Comprehensive Diagnostic Imaging and Interventional Radiology Services

Our highly specialized, board-certified radiologists and state-of-the-art diagnostic and interventional technology ensure high quality, patient focused care. Serving Durham, Orange, Granville, Person, Wake and surrounding counties in North Carolina for over 40 years.

Radiology in the care of elderly patients

Radiology plays a particularly important role in the care of elderly patients, in whom complex symptomatology and a high prevalence of disease necessitate definitive imaging in virtually all cases. This reflects the reality of conditions commonly found in the elderly: radiolucent bone fractures from osteoporosis are often difficult to differentiate from those caused by pathologic processes; soft tissue lesions may present with nonspecific symptoms (eg confusion due to Alzheimer’s disease) or organ dysfunctions reflecting serious underlying medical conditions that require aggressive management before they become irreversible or cause significant morbidity or death.

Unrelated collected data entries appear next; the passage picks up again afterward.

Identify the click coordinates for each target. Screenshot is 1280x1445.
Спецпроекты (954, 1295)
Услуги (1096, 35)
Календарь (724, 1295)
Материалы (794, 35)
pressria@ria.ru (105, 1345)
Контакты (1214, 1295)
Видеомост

The optimal radiologic method for detecting a fracture involves the utilization of either radiographs or even computed tomography. Both of these techniques are impractical if the patient is unable to stand or if the equipment is difficult to localize for a low osmolar contrast media in a moving environment such an elderly patient’s dwelling room. This be described as a clinical dilemma because the equipment is either not available at all, currently upgraded and undergoing imaging system de-installation, or not practical to use there without the assistance of ambulant staff members such as nurses or private carers. They are unlikely to be available at all times, unless the elderly is a resident of a senior home or a memory care community where staff and assistants may be available on regular duty alongside nursing staff to carry out serial examinations to monitor patients’ status following the onset of falls or other clinical signs of medical problems that may require urgent intervention.

Such issues only add weight to the case for utilizing modern diagnostic technologies to promote safer care with less chance of accidents and timely interventions by the appropriate specialist medical professionals to maximize the health of patients within less restrictive settings. Using ultrasound for this purpose has been established in many hospital departments to prevent medical complications that would otherwise occur at the wrong moment or be missed completely at critical moments among patients with suspected life-threatening acute disorders where ”time is brain.”

Ultrasound is safe in the hands of trained nurses and does not need any particular equipment or training apart from the ability to follow the normal anatomical landmarks in the tissues of the chest wall and abdomen to guide their application to the site of tenderness to provide answers to the clinical questions that may arise when patients are admitted to the emergency rooms for investigation of possible physiological deterioration that may have occurred unnoticed. Medical personnel can thereby contribute to a safer patient care under less stressful circumstances than would occur if they had to wait to transport a patient who has experienced an acute event to a radiology department for a bed to be reserved and prepared.